**Task statement**
Skip every picture, then write out exactly the lines of the listing below from the line that contains "This screenshot has width=640, height=480." through the final line.

**Records provided**

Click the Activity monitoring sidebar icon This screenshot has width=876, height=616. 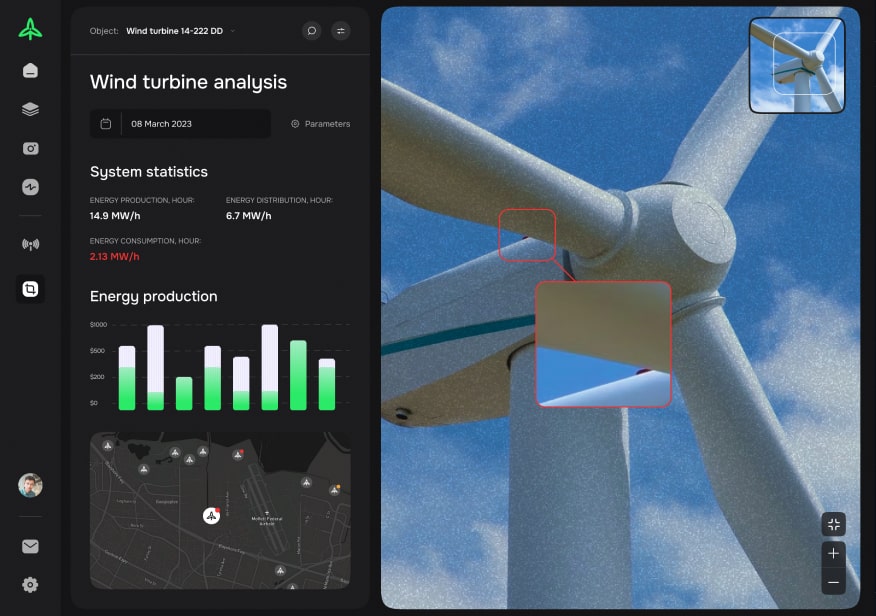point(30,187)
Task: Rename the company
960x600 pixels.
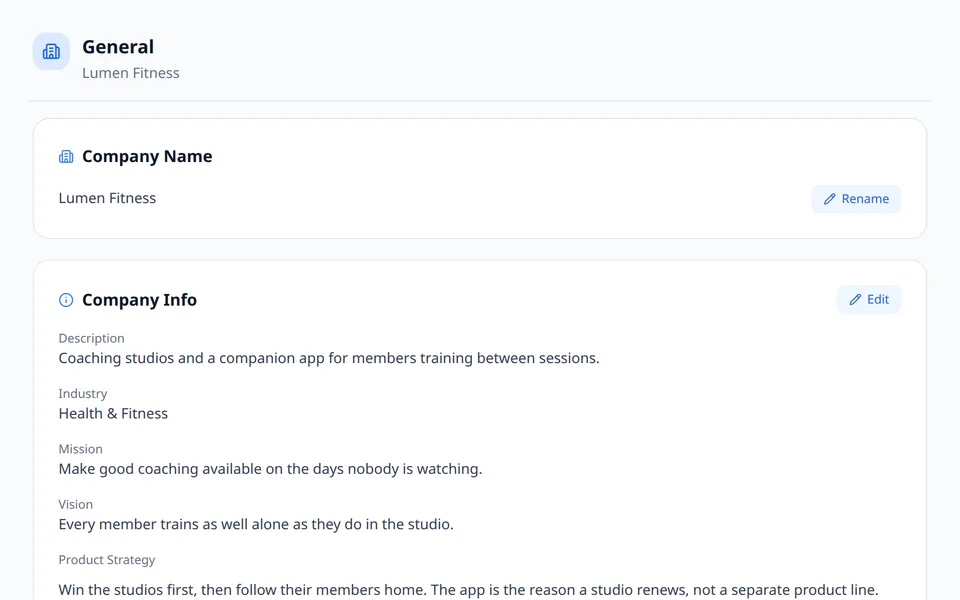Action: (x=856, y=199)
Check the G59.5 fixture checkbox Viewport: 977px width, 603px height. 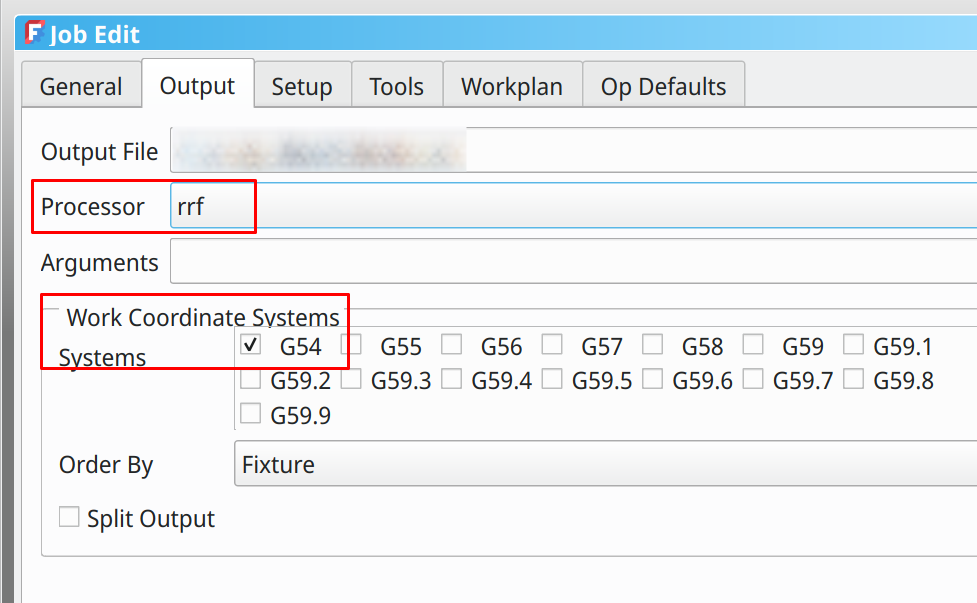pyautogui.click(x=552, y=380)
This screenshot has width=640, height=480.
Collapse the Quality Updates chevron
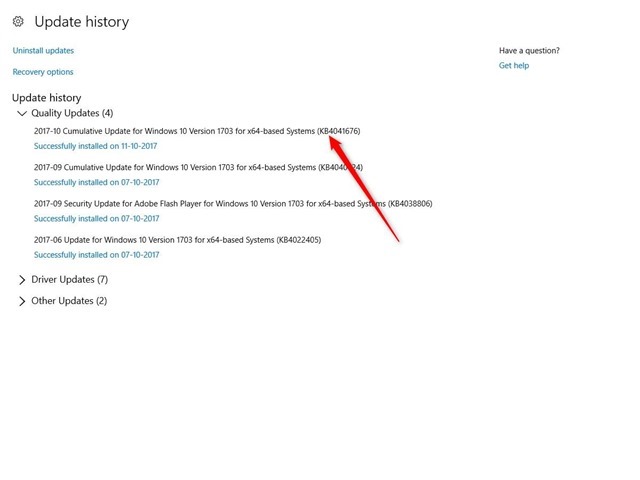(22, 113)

**Exercise result**
This screenshot has width=640, height=480.
Collapse the Quality Updates chevron
(22, 113)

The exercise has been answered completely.